Mount Old Scholar A.S. Byatt’s beloved tale ‘The Djinn in the Nightingale’s Eye‘ is adapted by Australian film director George Miller for his latest work, ‘3000 Years of Longing‘ which was released in UK cinemas this week.

Byatt’s novella, described in the LA Times as  “quietly daring, an intricate, unfolding puzzle box, first ran in The Paris Review. A yarn about a scholar and a djinn serves as a proscenium for tales from many sources, from Scheherazade to the TV news. They all probe the theme of the Turkish narratology conference where the two principals meet: “Stories of Women’s Lives.” Together, they prove that classical fantasy and unembroidered realism needn’t stand at odds.
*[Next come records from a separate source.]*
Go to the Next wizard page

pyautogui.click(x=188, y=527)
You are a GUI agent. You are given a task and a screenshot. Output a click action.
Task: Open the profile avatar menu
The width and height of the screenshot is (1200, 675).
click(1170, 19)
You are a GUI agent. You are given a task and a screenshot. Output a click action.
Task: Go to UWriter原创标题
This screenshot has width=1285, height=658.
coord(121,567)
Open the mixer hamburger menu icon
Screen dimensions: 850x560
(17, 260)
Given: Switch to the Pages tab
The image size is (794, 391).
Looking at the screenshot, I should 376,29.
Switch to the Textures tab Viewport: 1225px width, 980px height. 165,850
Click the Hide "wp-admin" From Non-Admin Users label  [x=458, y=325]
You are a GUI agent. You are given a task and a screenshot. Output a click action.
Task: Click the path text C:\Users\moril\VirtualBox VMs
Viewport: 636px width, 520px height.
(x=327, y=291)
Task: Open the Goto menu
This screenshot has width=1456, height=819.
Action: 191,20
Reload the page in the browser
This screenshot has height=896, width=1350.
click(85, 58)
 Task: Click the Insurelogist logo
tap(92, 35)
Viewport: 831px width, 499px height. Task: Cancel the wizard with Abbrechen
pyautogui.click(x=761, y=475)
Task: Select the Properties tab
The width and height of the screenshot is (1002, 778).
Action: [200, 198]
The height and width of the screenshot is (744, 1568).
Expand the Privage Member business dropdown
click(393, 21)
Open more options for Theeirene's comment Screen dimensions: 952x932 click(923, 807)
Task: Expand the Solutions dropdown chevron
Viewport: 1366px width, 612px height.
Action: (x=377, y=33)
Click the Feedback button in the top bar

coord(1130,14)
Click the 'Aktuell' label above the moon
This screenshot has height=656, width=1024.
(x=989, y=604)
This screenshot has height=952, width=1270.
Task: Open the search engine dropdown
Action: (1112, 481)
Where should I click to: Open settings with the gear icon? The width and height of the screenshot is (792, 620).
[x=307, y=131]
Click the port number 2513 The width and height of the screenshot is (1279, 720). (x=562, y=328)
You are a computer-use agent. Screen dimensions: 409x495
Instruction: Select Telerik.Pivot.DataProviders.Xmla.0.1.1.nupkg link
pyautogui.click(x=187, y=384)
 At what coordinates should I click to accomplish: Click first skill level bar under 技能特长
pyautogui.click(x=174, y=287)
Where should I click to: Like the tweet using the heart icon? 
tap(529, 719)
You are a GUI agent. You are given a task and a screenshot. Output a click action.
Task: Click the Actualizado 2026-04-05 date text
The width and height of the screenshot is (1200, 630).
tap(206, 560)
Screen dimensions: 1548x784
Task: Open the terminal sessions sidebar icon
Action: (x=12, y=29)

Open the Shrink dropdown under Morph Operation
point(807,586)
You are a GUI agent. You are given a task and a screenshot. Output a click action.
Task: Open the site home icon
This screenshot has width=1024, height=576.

Rather, their alchemy produces a potent way to view our world.” Byatt’s original is a reflection on women’s lives, on magic and on the power of storytelling itself.

Photo courtesy of the British Council

 

Antonia Byatt attended The Mount 1949-1954 and attended Newnham College, Cambridge, Bryn Mawr College, Pennsylvania and Somerville College, Oxford. She is a novelist, short-story writer and literary critic of international renown. Her novels include Possession (winner of the Booker Prize 1990), the Frederica Quartet and The Children’s Book, which was shortlisted for the Booker Prize and won the James Tait Black Memorial Prize for Fiction. She was appointed CBE in 1990 and DBE in 1999, and was awarded the Erasmus Prize 2016 for her ‘inspiring contribution to life writing’ and the Pak Kyongni Prize 2017. In 2018 she received the Hans Christian Andersen Literature Award.